I just hope you aren't saving .bwv files...both .wav files and
Broadcast Wave files use the same file extension (.wav).
Martin, as a MTSU grad (1982), if you need a bunch of files converted
to BWF let me know and we'll try to help out!
Sent from my iPhone
On Nov 30, 2012, at 1:51 PM, Paul Stamler <[log in to unmask]> wrote:
> On 11/30/2012 10:27 AM, Martin Fisher wrote:
>> Thanks to Bruce and Richard for their replies. I should probably outline my reasons for asking in the first place. We're working on a Grammy Foundation grant to digitize a number of tapes. We currently have M-Audio Delta 1010 and Delta 66 interfaces which allow for a maximum sampling frequency of 96 kHz at 24 bits. Aside from the fact that the sampling frequency and bit rates just squeak by and the units have break out boxes I question whether this statement on page 2 of Grammy's methodology document relegates the Deltas to the garbage can.

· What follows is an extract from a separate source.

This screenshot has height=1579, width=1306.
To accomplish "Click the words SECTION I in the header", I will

>> Use of internal computer audio converters and sound cards are not allowed for analog to digital conversion
> That's just plain wrong; there are some excellent in-the-computer
> interfaces out there, including CardDeluxe and Lynx. I understand why
> the requirement is in there, though; they want to make sure grantees
> don't use a SoundBlaster or the usual junk built onto the motherboard.
> Well, external Lynx is excellent.
>> In addition, our Sound Forge 9 software does not support (output) broadcast wave files but there is a program called BWAVWriter that will convert regular WAVs to BWAVs.
>> I don't know whether this satisfies the requirements or not.
>> Basically I'm looking for hardware/software that will allow the simultaneous capturing of up to eight analogue audio channels at 192 kHz/24-bit rendered in a BWAV format.
> Whether it records as .wav or .bwv is strictly a function of the
> software. Reaper should do the job for you.